■ What needs to be done ■
Copy out all of the records, exactly as they appear.

━━ Entries shown

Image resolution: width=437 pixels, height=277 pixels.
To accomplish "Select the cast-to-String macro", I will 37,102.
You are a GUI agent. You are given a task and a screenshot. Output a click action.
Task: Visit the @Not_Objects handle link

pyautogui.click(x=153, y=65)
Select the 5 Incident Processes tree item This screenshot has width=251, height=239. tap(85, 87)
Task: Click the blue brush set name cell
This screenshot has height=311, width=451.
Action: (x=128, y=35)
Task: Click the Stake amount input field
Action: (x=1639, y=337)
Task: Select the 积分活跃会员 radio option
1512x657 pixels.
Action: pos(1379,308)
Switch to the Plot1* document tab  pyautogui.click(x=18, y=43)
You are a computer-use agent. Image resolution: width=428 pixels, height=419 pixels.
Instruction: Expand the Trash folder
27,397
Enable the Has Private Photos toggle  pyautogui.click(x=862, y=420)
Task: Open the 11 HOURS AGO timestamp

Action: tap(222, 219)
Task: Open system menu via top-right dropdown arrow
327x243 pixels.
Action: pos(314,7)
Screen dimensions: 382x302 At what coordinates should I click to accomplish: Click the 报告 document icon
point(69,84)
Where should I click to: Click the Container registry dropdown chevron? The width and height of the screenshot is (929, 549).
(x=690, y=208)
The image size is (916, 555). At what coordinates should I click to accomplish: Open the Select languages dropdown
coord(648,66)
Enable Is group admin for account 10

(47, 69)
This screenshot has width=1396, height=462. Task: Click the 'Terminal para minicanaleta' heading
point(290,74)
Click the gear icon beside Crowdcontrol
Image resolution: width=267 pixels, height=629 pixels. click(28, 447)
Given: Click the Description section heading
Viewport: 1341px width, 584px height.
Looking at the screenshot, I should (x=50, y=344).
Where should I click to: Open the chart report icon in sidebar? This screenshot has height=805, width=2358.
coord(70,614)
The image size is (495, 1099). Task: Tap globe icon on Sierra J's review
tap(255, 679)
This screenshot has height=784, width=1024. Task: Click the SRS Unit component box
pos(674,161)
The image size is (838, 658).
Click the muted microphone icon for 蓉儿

━━━━

■ Task output ■
Image resolution: width=437 pixels, height=277 pixels.
To accomplish "Select the cast-to-String macro", I will 37,102.
You are a GUI agent. You are given a task and a screenshot. Output a click action.
Task: Visit the @Not_Objects handle link

pyautogui.click(x=153, y=65)
Select the 5 Incident Processes tree item This screenshot has width=251, height=239. tap(85, 87)
Task: Click the blue brush set name cell
This screenshot has height=311, width=451.
Action: (x=128, y=35)
Task: Click the Stake amount input field
Action: (x=1639, y=337)
Task: Select the 积分活跃会员 radio option
1512x657 pixels.
Action: pos(1379,308)
Switch to the Plot1* document tab  pyautogui.click(x=18, y=43)
You are a computer-use agent. Image resolution: width=428 pixels, height=419 pixels.
Instruction: Expand the Trash folder
27,397
Enable the Has Private Photos toggle  pyautogui.click(x=862, y=420)
Task: Open the 11 HOURS AGO timestamp

Action: tap(222, 219)
Task: Open system menu via top-right dropdown arrow
327x243 pixels.
Action: pos(314,7)
Screen dimensions: 382x302 At what coordinates should I click to accomplish: Click the 报告 document icon
point(69,84)
Where should I click to: Click the Container registry dropdown chevron? The width and height of the screenshot is (929, 549).
(x=690, y=208)
The image size is (916, 555). At what coordinates should I click to accomplish: Open the Select languages dropdown
coord(648,66)
Enable Is group admin for account 10

(47, 69)
This screenshot has width=1396, height=462. Task: Click the 'Terminal para minicanaleta' heading
point(290,74)
Click the gear icon beside Crowdcontrol
Image resolution: width=267 pixels, height=629 pixels. click(28, 447)
Given: Click the Description section heading
Viewport: 1341px width, 584px height.
Looking at the screenshot, I should (x=50, y=344).
Where should I click to: Open the chart report icon in sidebar? This screenshot has height=805, width=2358.
coord(70,614)
The image size is (495, 1099). Task: Tap globe icon on Sierra J's review
tap(255, 679)
This screenshot has height=784, width=1024. Task: Click the SRS Unit component box
pos(674,161)
The image size is (838, 658).
Click the muted microphone icon for 蓉儿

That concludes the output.